- [ABOUT THIS TASK]: An exact reprint of the listing is required, with no pictures included.

- [RECORDS TO PROCESS]:
----

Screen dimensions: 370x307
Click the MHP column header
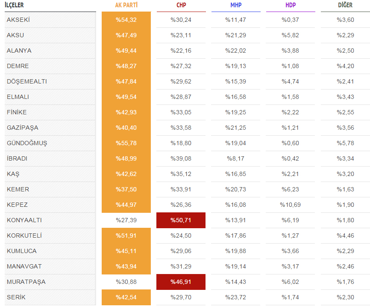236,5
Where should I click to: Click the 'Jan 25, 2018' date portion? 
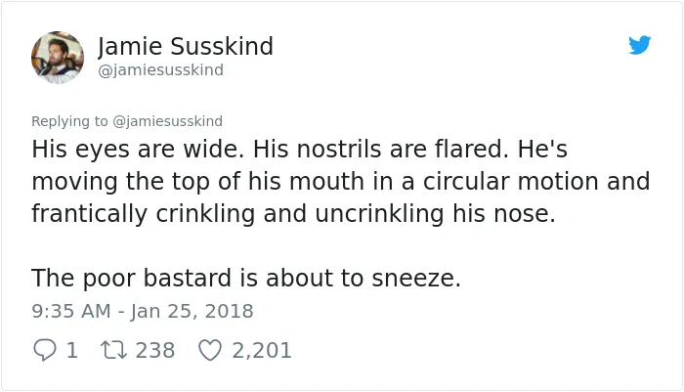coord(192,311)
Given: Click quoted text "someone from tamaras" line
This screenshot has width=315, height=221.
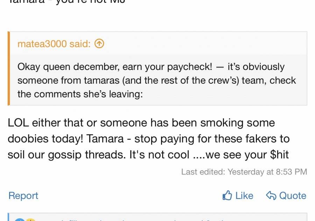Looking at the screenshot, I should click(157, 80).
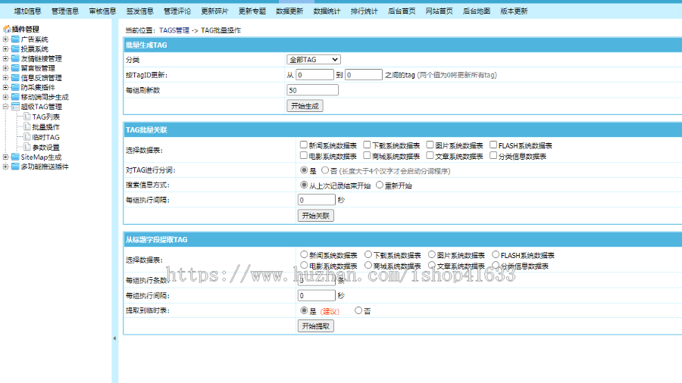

----

- [TASK RESULT]:
Screen dimensions: 370x307
Click the MHP column header
236,5
Where should I click to: Click the 'Jan 25, 2018' date portion? 
coord(192,311)
Given: Click quoted text "someone from tamaras" line
This screenshot has width=315, height=221.
Looking at the screenshot, I should click(157, 80).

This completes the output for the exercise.